L'ouvrage de Jacques Arago est logiquement adressé à la dite demoiselle, laquelle lui répondra elle-même par une
lettre sensée (sans C). Les premières lignes de l'ouvrage rappellent l'origine du défi :
Chère bonne, vous êtes bien
impérieuse, bien despote, comment voulez-vous qu'une
plume docile inscrive ici, sur votre ordre, un récit
fidèle des vicissitudes de nos courses, puisque je
dois subir le frein qui m'est si cruellement imposé ?
Que désire le coursier numide ? Les brumeux horizons,
les steppes et le désert : prêtez-moi donc plus
de liberté, si vous voulez que je n'oublie rien des
périlleuses difficultés de cette route si
longue et si rude qu'on nous prescrit de sillonner.
Voyons a présent quelques brefs extraits du récit lui-même. Ceux-ci ne sont qu'une incitation à lire la version intégrale, disponible sur
mediterranees.net, effort qui mérite d'être fait pour l'originalité du texte et, ce, d'autant que le récit lui-même est assez court.

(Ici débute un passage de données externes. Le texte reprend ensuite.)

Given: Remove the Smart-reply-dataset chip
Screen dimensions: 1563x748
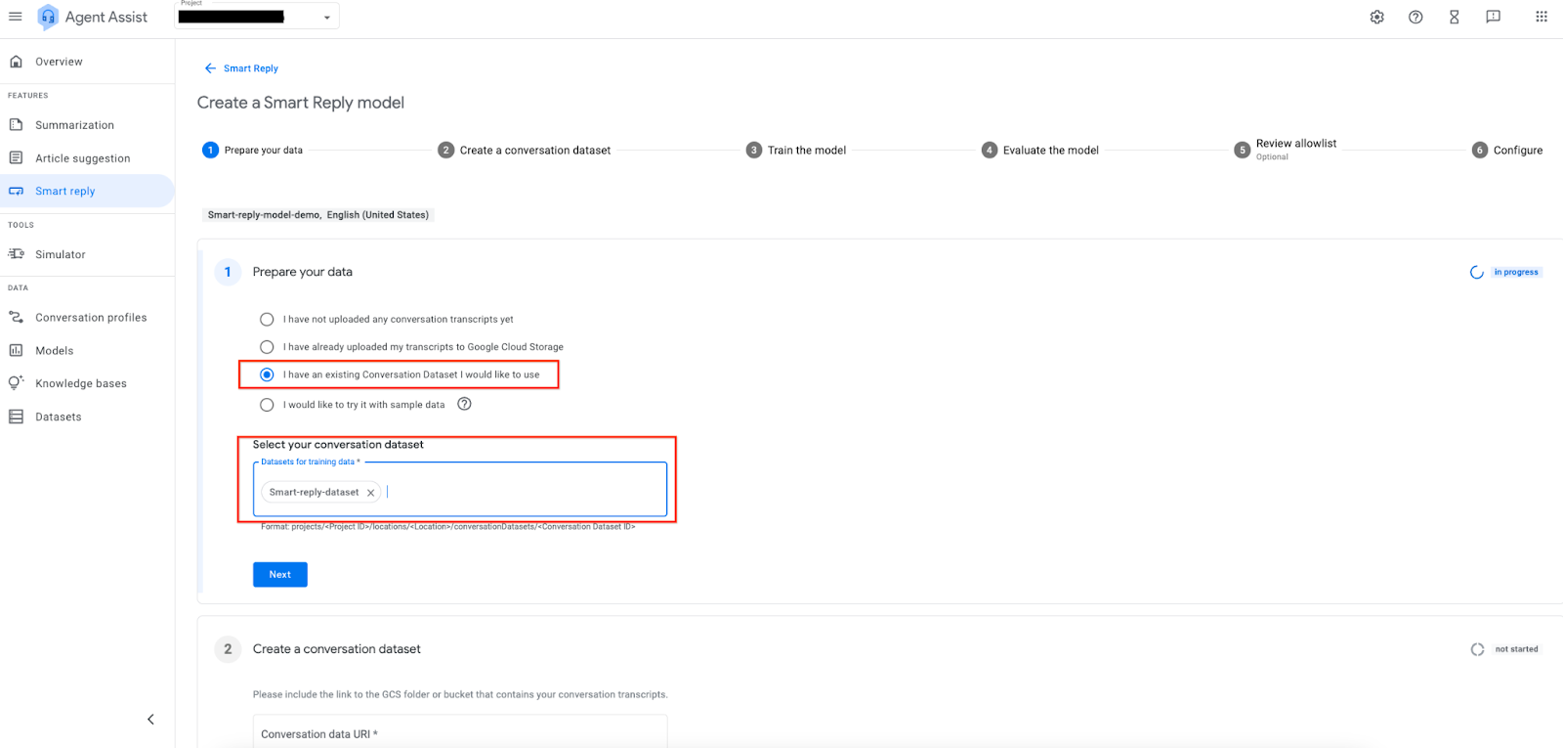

Jacques Arago rappelle dans les premiers paragraphes ses origines et sa cécité. Le
bourg pyrénéen de sa naissance est
Estagel, patrie roussillonnaise de l'ensemble de la famille Arago.
Et puisqu'il est ici question de requin... Un jour,
lorsque mollement étendu sur quelque dune
silencieuse, vous verrez sur le flot moutonneux poindre
le dos brun et lisse d'un de ces hideux écumeurs
de mer, inclinez-vous, priez et dites-vous tristement :
c'est le cercueil d'un fou qui n'eût point
dû quitter son bourg pyrénéen, lui
qui, depuis quinze hivers, ne voit plus ni le soleil ni
un sourire de frère.
L'expédition passe tout d'abord par les Canaries.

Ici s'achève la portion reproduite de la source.